Show each line of the listing in which the word "computer" occurs.

======== DATA PROVIDED

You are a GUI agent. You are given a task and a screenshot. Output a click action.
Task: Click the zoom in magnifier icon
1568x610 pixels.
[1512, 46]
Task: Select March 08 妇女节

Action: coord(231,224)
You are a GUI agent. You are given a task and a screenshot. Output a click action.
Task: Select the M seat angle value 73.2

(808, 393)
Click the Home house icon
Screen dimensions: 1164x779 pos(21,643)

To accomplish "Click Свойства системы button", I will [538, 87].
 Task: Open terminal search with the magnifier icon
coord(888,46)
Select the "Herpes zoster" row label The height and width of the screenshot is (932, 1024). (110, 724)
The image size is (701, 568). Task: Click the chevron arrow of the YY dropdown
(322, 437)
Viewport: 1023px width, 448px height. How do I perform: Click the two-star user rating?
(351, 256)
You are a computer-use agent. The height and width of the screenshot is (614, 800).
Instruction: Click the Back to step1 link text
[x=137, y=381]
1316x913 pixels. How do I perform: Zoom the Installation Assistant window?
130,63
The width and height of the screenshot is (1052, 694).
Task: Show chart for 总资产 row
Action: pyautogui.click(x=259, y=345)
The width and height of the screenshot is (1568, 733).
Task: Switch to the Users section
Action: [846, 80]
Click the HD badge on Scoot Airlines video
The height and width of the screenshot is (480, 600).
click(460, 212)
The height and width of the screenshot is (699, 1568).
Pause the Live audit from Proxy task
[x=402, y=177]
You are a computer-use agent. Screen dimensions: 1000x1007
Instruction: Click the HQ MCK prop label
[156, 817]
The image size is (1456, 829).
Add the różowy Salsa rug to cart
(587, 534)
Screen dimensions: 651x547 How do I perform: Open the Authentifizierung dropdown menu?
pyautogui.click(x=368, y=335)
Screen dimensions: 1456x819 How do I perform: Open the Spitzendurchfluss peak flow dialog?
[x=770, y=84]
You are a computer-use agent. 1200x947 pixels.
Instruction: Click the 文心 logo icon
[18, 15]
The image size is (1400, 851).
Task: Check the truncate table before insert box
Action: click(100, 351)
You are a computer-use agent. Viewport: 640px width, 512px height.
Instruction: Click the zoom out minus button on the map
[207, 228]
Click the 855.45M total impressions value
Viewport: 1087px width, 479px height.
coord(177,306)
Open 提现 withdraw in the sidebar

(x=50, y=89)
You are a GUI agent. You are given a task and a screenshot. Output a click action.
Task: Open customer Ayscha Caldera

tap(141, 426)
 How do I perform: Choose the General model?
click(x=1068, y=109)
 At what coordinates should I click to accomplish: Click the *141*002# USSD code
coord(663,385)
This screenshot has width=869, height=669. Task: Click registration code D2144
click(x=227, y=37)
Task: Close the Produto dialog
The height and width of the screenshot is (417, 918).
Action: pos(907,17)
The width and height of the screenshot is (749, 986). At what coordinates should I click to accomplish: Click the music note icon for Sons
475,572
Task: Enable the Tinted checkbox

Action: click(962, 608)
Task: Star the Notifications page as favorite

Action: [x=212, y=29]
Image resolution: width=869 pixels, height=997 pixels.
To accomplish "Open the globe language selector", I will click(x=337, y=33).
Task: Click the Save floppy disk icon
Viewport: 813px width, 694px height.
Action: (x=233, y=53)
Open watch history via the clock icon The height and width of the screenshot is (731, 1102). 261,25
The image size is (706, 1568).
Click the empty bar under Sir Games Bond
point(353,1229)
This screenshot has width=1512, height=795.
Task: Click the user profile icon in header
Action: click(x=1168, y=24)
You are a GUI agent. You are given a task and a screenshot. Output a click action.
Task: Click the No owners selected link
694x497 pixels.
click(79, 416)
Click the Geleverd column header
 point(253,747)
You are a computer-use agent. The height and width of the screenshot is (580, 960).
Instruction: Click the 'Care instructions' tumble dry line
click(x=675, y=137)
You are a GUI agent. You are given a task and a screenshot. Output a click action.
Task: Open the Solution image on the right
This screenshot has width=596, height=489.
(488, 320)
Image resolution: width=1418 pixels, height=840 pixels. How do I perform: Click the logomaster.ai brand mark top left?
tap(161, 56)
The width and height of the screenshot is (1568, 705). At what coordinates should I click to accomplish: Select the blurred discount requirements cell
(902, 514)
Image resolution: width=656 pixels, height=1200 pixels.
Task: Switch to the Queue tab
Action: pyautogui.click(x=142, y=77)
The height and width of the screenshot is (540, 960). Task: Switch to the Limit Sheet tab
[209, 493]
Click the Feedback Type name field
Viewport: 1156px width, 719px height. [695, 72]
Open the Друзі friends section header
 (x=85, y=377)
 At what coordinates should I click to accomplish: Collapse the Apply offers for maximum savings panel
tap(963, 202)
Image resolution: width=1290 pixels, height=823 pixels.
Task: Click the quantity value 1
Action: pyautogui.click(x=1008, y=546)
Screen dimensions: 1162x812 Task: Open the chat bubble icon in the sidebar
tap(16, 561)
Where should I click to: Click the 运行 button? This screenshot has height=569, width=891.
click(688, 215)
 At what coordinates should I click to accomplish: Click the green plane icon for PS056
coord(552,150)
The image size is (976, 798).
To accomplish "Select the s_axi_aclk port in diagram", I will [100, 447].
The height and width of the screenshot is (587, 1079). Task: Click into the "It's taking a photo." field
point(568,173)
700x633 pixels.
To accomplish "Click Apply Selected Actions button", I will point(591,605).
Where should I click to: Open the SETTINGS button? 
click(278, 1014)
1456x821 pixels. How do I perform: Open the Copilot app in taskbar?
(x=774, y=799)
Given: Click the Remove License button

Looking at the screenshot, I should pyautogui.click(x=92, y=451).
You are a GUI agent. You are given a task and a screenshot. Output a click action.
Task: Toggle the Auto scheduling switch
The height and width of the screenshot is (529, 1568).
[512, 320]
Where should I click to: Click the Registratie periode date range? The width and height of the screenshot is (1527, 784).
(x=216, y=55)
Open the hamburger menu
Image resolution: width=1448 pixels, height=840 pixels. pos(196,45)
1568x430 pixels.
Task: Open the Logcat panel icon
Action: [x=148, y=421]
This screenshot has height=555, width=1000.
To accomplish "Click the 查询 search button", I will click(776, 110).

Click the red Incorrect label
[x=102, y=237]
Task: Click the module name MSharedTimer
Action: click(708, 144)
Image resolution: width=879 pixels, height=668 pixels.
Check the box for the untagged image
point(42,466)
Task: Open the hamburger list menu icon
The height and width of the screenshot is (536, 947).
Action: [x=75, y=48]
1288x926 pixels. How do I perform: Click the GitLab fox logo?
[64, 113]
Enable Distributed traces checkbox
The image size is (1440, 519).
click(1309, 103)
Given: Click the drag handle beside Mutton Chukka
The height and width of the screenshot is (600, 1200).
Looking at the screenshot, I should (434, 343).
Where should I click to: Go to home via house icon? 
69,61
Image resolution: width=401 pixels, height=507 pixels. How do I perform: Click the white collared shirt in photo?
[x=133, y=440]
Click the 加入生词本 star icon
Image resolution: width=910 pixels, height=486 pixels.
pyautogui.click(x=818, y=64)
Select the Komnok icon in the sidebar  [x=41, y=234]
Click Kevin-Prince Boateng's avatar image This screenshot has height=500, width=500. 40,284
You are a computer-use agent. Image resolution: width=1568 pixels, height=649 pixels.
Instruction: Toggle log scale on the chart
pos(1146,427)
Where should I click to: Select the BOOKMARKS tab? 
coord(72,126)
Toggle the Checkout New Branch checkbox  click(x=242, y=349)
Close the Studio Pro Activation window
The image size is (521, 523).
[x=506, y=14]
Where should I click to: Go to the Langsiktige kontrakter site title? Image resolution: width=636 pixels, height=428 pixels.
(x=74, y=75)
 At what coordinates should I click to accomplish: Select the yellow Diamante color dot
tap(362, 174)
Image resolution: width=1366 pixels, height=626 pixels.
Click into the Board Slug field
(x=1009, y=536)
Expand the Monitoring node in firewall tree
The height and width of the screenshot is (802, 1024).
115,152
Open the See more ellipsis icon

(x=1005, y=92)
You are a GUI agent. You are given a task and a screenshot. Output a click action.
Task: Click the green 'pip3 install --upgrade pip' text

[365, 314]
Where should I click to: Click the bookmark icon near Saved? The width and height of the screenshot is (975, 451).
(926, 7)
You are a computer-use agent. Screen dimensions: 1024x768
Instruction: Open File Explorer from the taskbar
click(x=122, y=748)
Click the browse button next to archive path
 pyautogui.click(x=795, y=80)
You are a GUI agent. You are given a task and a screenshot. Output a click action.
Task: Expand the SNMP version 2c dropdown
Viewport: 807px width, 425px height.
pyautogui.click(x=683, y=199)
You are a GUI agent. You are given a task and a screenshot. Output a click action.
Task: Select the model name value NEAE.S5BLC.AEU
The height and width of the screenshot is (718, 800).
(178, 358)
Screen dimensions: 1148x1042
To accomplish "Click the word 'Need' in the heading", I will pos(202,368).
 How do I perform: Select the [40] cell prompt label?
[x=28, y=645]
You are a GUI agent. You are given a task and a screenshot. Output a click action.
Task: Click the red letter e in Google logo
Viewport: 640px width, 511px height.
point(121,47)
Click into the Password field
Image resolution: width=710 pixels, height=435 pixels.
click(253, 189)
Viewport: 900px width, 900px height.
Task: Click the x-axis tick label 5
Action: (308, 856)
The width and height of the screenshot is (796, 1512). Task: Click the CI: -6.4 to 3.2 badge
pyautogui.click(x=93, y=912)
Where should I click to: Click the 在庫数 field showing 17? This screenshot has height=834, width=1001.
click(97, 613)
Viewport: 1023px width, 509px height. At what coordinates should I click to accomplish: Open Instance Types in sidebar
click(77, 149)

================

EXPECTED ANSWER:
You are a computer-use agent. The height and width of the screenshot is (614, 800).
You are a computer-use agent. Screen dimensions: 1000x1007
You are a computer-use agent. 1200x947 pixels.
You are a computer-use agent. Viewport: 640px width, 512px height.
You are a computer-use agent. The height and width of the screenshot is (580, 960).
You are a computer-use agent. Image resolution: width=1568 pixels, height=649 pixels.
You are a computer-use agent. Screen dimensions: 1024x768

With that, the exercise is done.